Impact of early QE3 removal to HK property stocks could be a re-run of 1994-style

Property stock prices fell more than 50% from peak.

Current stock prices are evidence of central bank liquidity allowing momentum to triumph over fundamentals. Yet continued improvement in the US economy and the markets could start to focus on an early withdrawal of the Fed’s quantitative easing measures, said Barclays.

For Hong Kong property stocks - the ‘poster boys’ of excess liquidity,  barclays cautions that this holds significant valuation risks and the potential for a re-run of a 1994-style correction – fundamentally necessary, nevertheless messy.

Here's more from Barclays:

Selling bonds, buying interest rate sensitive stocks? The shift from bonds to equities evidenced by the rally in equity markets has been understandable, but at narrower than average NAV discounts: 1.2x their pre-bubble 2010 book values and at post 2007 historic price peaks, property share price valuations already look stretched. Stocks are not pricing in any potential for a property price correction.

When good news becomes bad news: Regardless of current noise around the debt ceiling, if the US economy continues to gain traction, then market sentiment could shift from the current ‘Goldilocks’ growth environment (not too hot, not too cold) to increasing concern of an early withdrawal of quantitative easing (QE). Recent FED minutes have already put investors on notice of this possibility.

The poster boys of excess liquidity: An early removal of QE would be significant for current Hong Kong property stocks valuations; probably comparable to 1994, when the Fed raised rates following a four-year ‘jobless’ US recovery. Property stock prices then fell 51% from peak to trough despite only a small relative over valuation in physical property prices.

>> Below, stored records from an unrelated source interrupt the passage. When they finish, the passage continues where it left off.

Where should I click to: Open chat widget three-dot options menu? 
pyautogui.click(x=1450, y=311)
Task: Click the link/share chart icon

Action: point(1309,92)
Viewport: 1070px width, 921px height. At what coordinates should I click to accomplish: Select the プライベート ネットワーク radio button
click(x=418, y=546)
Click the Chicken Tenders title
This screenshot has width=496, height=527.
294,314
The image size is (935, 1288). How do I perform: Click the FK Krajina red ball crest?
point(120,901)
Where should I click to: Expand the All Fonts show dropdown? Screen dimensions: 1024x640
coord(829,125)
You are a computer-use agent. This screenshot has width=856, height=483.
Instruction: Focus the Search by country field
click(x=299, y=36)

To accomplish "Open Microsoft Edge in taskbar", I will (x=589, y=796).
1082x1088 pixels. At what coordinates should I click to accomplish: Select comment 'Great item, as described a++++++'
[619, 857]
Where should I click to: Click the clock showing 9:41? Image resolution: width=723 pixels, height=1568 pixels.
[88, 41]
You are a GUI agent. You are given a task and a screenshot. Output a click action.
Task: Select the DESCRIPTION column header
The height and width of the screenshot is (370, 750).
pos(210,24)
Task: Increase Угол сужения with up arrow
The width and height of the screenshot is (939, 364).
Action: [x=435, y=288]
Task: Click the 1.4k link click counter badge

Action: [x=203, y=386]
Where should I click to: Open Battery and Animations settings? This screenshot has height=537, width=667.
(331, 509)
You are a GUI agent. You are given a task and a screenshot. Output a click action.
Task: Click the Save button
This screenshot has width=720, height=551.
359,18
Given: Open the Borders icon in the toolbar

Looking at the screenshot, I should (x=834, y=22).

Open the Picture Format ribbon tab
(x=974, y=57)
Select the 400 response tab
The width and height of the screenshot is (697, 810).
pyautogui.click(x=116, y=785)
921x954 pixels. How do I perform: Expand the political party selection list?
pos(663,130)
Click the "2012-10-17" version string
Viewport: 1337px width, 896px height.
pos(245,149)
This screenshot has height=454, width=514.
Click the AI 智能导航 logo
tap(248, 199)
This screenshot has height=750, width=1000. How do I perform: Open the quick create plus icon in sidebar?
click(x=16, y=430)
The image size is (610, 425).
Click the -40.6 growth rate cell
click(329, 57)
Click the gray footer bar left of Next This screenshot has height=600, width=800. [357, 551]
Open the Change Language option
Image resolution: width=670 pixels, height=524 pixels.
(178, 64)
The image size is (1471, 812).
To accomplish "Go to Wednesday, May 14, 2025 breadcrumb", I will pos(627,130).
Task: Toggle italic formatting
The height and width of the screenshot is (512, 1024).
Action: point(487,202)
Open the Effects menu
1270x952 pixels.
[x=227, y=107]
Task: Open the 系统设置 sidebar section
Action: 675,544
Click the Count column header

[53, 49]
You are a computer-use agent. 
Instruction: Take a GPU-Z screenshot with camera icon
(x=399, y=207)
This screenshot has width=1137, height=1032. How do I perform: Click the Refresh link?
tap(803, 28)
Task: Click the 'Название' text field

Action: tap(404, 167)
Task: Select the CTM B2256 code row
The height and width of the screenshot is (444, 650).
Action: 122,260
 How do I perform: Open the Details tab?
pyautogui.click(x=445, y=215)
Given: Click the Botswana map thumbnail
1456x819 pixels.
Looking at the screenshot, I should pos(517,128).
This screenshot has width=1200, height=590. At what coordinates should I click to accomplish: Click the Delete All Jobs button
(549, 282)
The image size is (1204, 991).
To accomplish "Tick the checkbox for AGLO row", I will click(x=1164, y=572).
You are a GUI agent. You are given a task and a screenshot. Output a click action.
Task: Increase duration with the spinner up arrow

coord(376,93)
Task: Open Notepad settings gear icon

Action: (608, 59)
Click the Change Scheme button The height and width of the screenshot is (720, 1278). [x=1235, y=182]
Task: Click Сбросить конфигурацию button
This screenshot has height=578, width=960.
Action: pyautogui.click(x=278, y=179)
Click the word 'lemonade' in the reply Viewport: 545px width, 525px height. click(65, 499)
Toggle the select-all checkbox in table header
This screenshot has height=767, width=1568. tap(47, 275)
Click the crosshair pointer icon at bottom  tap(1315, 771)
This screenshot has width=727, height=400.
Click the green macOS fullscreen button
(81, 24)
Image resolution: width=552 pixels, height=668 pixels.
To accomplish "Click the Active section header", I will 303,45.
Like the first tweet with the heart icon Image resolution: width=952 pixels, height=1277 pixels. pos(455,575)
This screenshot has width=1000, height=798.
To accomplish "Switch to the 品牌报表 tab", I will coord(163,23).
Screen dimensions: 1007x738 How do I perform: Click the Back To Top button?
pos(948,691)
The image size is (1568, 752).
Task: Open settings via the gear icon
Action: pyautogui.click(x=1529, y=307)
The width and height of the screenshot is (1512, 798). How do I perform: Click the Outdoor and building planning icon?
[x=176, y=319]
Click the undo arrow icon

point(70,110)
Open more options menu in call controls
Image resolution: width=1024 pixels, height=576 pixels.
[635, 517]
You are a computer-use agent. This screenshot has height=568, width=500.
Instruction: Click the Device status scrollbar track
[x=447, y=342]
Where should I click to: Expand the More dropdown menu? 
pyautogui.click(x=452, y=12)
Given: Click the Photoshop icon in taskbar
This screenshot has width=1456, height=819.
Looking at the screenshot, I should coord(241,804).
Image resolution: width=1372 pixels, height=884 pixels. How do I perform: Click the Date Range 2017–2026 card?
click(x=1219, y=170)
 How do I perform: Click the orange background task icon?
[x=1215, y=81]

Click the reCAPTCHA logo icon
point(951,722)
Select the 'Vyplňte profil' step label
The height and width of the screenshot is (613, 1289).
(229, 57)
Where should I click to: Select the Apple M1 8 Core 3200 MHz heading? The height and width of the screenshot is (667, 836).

Most exposed to a sentiment change: Those stocks most exposed to changes in US monetary policy are those with high Hong Kong property exposure, long duration land banks and higher leverage. Among the developers this includes: Sino Land, Henderson Land and SHKP. Property investor stocks would be affected by rising long-bond rates, forcing cap rates on investment property to rise. Link REIT would also be at risk from investors demanding higher dividend yields.